**Énoncé du problème**
Reproduisez mot pour mot toutes les lignes qui suivent.

^^^^^^^^^^^^^^^^

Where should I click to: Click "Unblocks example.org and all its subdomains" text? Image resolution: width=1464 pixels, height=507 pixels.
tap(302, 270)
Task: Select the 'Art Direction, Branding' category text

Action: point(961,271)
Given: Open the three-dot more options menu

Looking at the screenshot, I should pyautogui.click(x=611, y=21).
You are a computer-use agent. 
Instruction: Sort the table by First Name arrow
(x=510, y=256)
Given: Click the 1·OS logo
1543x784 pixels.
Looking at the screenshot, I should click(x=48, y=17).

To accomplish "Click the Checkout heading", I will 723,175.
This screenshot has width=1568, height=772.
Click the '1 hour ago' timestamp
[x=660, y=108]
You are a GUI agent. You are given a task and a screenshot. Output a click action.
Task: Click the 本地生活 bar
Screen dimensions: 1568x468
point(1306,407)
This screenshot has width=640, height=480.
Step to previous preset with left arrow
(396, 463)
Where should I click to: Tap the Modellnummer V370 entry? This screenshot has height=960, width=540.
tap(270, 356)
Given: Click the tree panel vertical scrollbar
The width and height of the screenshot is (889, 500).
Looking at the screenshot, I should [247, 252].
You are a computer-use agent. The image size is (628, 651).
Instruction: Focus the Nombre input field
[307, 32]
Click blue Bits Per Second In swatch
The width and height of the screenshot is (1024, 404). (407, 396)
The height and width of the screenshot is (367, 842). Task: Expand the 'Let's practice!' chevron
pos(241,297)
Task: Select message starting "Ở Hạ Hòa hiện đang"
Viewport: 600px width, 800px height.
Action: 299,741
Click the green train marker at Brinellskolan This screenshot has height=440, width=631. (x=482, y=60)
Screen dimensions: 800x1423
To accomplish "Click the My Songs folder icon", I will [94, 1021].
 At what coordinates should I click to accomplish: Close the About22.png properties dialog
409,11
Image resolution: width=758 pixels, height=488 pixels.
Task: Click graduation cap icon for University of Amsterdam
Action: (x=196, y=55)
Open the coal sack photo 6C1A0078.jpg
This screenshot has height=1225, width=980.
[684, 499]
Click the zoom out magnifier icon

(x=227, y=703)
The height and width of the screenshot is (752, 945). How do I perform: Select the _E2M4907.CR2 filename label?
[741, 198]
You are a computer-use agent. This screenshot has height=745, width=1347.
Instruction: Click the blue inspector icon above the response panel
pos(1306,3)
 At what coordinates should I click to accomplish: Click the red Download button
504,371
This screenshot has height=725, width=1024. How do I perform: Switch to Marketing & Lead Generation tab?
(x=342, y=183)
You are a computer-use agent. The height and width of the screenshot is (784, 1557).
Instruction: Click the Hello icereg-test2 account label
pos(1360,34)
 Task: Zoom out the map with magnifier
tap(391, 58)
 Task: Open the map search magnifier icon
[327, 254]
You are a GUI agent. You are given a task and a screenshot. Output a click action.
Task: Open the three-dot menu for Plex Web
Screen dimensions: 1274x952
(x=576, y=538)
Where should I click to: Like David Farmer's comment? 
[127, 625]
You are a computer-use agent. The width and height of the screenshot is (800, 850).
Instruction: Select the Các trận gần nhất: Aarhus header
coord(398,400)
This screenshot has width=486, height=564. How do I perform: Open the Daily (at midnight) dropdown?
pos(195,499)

^^^^^^^^^^^^^^^^

**Réponse**
Where should I click to: Click "Unblocks example.org and all its subdomains" text? Image resolution: width=1464 pixels, height=507 pixels.
tap(302, 270)
Task: Select the 'Art Direction, Branding' category text

Action: point(961,271)
Given: Open the three-dot more options menu

Looking at the screenshot, I should pyautogui.click(x=611, y=21).
You are a computer-use agent. 
Instruction: Sort the table by First Name arrow
(x=510, y=256)
Given: Click the 1·OS logo
1543x784 pixels.
Looking at the screenshot, I should click(x=48, y=17).

To accomplish "Click the Checkout heading", I will 723,175.
This screenshot has width=1568, height=772.
Click the '1 hour ago' timestamp
[x=660, y=108]
You are a GUI agent. You are given a task and a screenshot. Output a click action.
Task: Click the 本地生活 bar
Screen dimensions: 1568x468
point(1306,407)
This screenshot has width=640, height=480.
Step to previous preset with left arrow
(396, 463)
Where should I click to: Tap the Modellnummer V370 entry? This screenshot has height=960, width=540.
tap(270, 356)
Given: Click the tree panel vertical scrollbar
The width and height of the screenshot is (889, 500).
Looking at the screenshot, I should [247, 252].
You are a computer-use agent. The image size is (628, 651).
Instruction: Focus the Nombre input field
[307, 32]
Click blue Bits Per Second In swatch
The width and height of the screenshot is (1024, 404). (407, 396)
The height and width of the screenshot is (367, 842). Task: Expand the 'Let's practice!' chevron
pos(241,297)
Task: Select message starting "Ở Hạ Hòa hiện đang"
Viewport: 600px width, 800px height.
Action: 299,741
Click the green train marker at Brinellskolan This screenshot has height=440, width=631. (x=482, y=60)
Screen dimensions: 800x1423
To accomplish "Click the My Songs folder icon", I will [94, 1021].
 At what coordinates should I click to accomplish: Close the About22.png properties dialog
409,11
Image resolution: width=758 pixels, height=488 pixels.
Task: Click graduation cap icon for University of Amsterdam
Action: (x=196, y=55)
Open the coal sack photo 6C1A0078.jpg
This screenshot has height=1225, width=980.
[684, 499]
Click the zoom out magnifier icon

(x=227, y=703)
The height and width of the screenshot is (752, 945). How do I perform: Select the _E2M4907.CR2 filename label?
[741, 198]
You are a computer-use agent. This screenshot has height=745, width=1347.
Instruction: Click the blue inspector icon above the response panel
pos(1306,3)
 At what coordinates should I click to accomplish: Click the red Download button
504,371
This screenshot has height=725, width=1024. How do I perform: Switch to Marketing & Lead Generation tab?
(x=342, y=183)
You are a computer-use agent. The height and width of the screenshot is (784, 1557).
Instruction: Click the Hello icereg-test2 account label
pos(1360,34)
 Task: Zoom out the map with magnifier
tap(391, 58)
 Task: Open the map search magnifier icon
[327, 254]
You are a GUI agent. You are given a task and a screenshot. Output a click action.
Task: Open the three-dot menu for Plex Web
Screen dimensions: 1274x952
(x=576, y=538)
Where should I click to: Like David Farmer's comment? 
[127, 625]
You are a computer-use agent. The width and height of the screenshot is (800, 850).
Instruction: Select the Các trận gần nhất: Aarhus header
coord(398,400)
This screenshot has width=486, height=564. How do I perform: Open the Daily (at midnight) dropdown?
pos(195,499)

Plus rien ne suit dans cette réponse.